You mentioned: it works if I pass a scalar to it, but not with arrays. And this is expected, because when you pass a scalar, your _floats_feature creates an array of one float element in it (exactly as expected). But when you pass an array you create a list of arrays and pass it to a function which expects a list of floats.
So just remove construction of the array from your function: float_list=tf.train.FloatList(value=value)
I've stumbled across this while working on a similar problem. Since part of the original question was how to read back the float32 feature from tfrecords, I'll leave this here in case it helps anyone:
If map.ravel() was used to input map of dimensions [x, y, z] into _floats_feature:
features = {
...
'map': tf.FixedLenFeature([x, y, z], dtype=tf.float32)
...
}
parsed_example = tf.parse_single_example(serialized=serialized, features=features)
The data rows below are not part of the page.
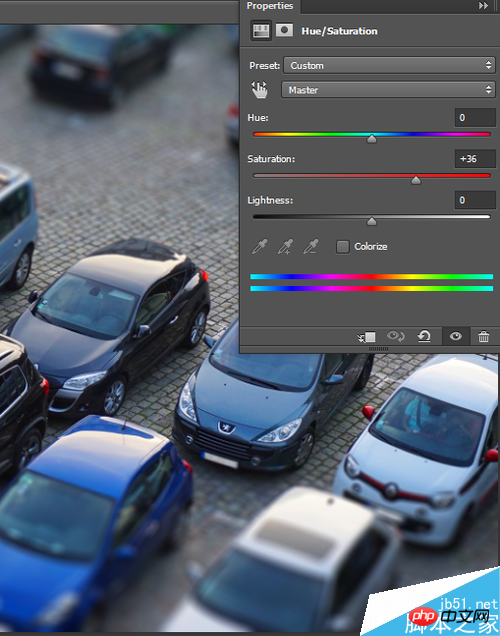Open the Master channel dropdown
The height and width of the screenshot is (636, 500).
[x=388, y=90]
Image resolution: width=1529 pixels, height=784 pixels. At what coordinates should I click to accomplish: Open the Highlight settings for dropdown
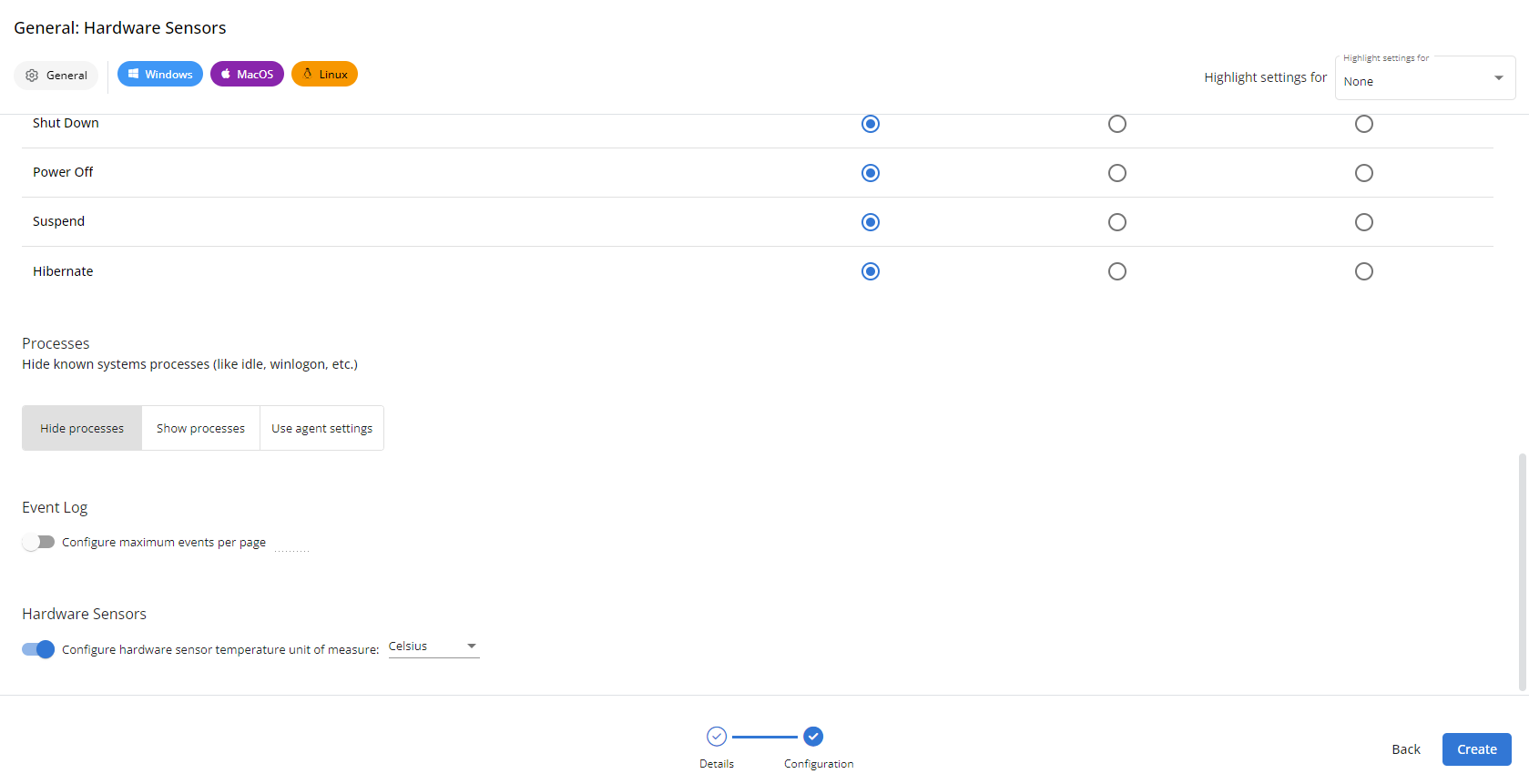[x=1424, y=79]
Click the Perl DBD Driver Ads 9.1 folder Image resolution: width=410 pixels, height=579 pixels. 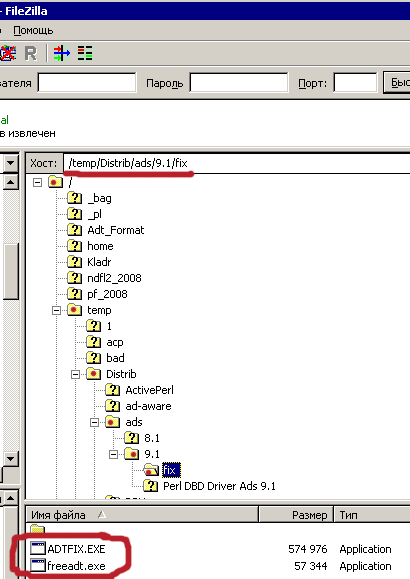tap(219, 486)
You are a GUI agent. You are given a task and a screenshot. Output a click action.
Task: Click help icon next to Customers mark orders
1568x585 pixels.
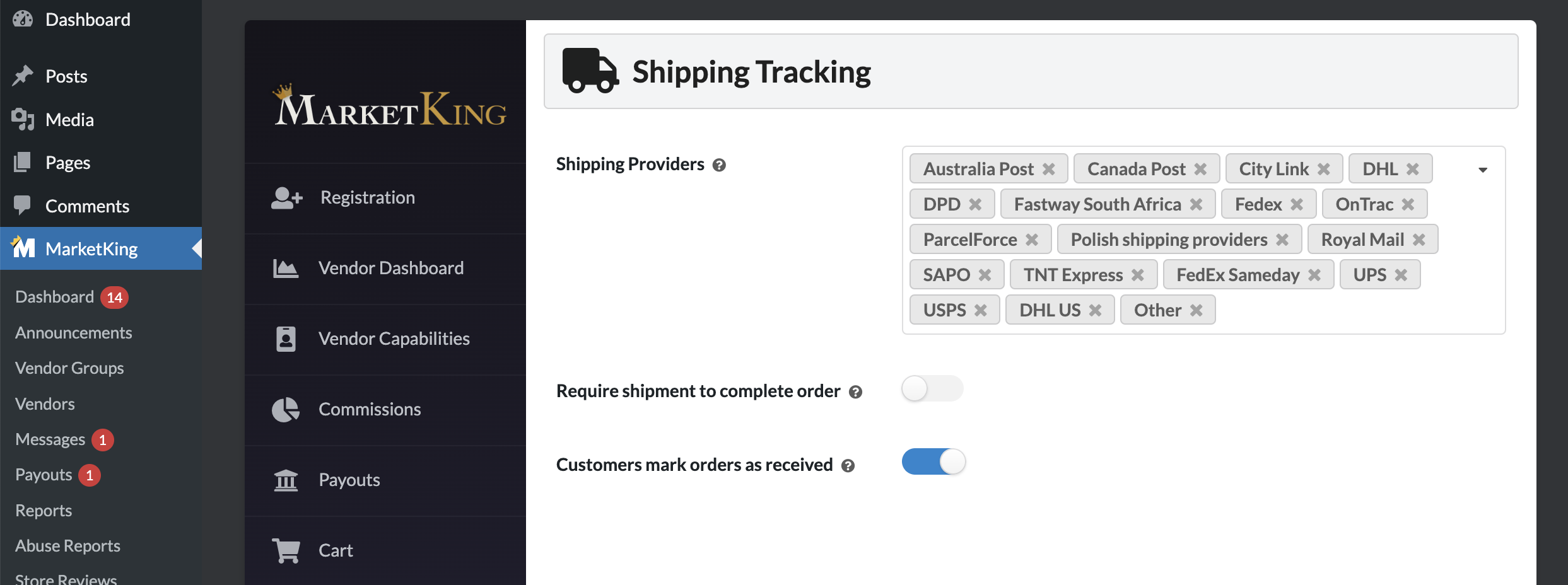click(x=848, y=466)
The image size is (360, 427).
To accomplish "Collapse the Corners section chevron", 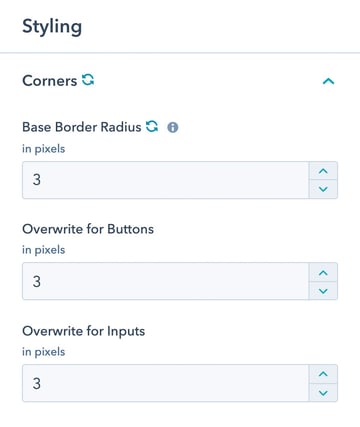I will [x=328, y=81].
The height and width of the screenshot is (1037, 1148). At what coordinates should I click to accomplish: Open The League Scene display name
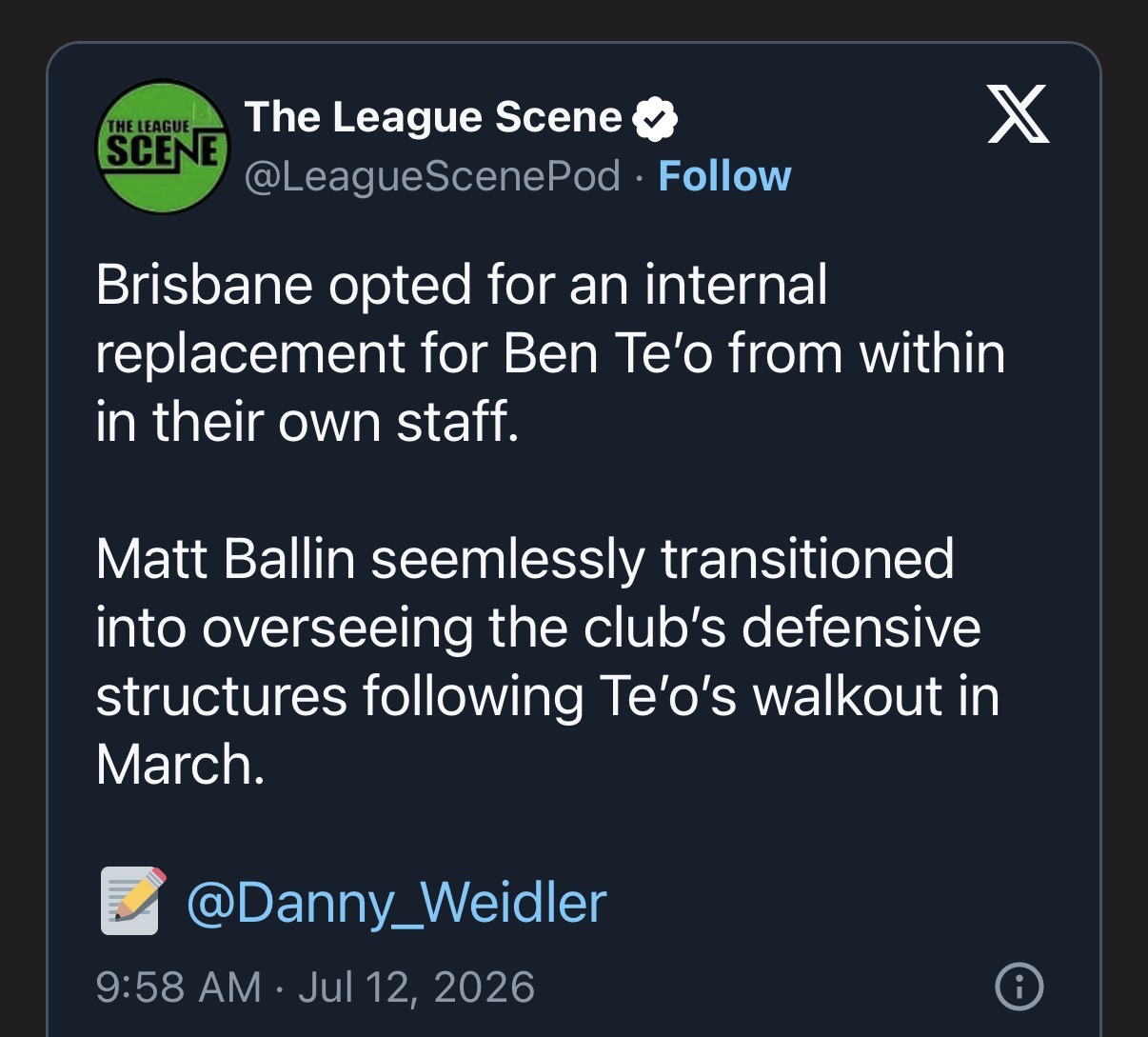click(433, 117)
map = parsed_example['map']
Yaroslav's example failed when a nd array was the input:
numpy_arr = np.ones((3,3)).astype(np.float)
I found that it worked when I used numpy_arr.ravel() as the input. But is there a better way to do it?
First of all, many thanks to Yaroslav and Salvador for their enlightening answers.
According to my experience, their methods only works when the input is a 1D NumPy array as the size of (n, ). When the input is a Numpy array with the dimension of more than 2, the following error info appears:
def _float_feature(value):
return tf.train.Feature(float_list=tf.train.FloatList(value=value))
numpy_arr = np.arange(12).reshape(2, 2, 3).astype(np.float)
example = tf.train.Example(features=tf.train.Features(feature={"bytes":
_float_feature(numpy_arr)}))
print(example)
TypeError: array([[0., 1., 2.],
[3., 4., 5.]]) has type numpy.ndarray, but expected one of: int, long, float
So, I'd like to expand on Tsuan's answer, that is, flattening the input before it was fed into the TF example. The modified code is as follows:
def _floats_feature(value):
return tf.train.Feature(float_list=tf.train.FloatList(value=value))
numpy_arr = np.arange(12).reshape(2, 2, 3).astype(np.float).flatten()
example = tf.train.Example(features=tf.train.Features(feature={"bytes":
_float_feature(numpy_arr)}))
print(example)
In addition, np.flatten() is more applicable than np.ravel().
Use tfrmaker, a TFRecord utility package. You can install the package with pip:
pip install tfrmaker
Then you could create tfrecords like this:
from tfrmaker import images
# mapping label names with integer encoding.
LABELS = {"bishop": 0, "knight": 1, "pawn": 2, "queen": 3, "rook": 4}
# specifiying data and output directories.
DATA_DIR = "datasets/chess/"
OUTPUT_DIR = "tfrecords/chess/"
# create tfrecords from the images present in the given data directory.
info = images.create(DATA_DIR, LABELS, OUTPUT_DIR)
# info contains a list of information (path: releative path, size: no of images in the tfrecord) about created tfrecords
print(info)
The package also has some cool features like:
dynamic resizing
splitting tfrecords into optimal shards
spliting training, validation, testing of tfrecords
count no of images in tfrecords
asynchronous tfrecord creation
NOTE: This package currently supports image datasets that are organised as directories with class names as sub directory names.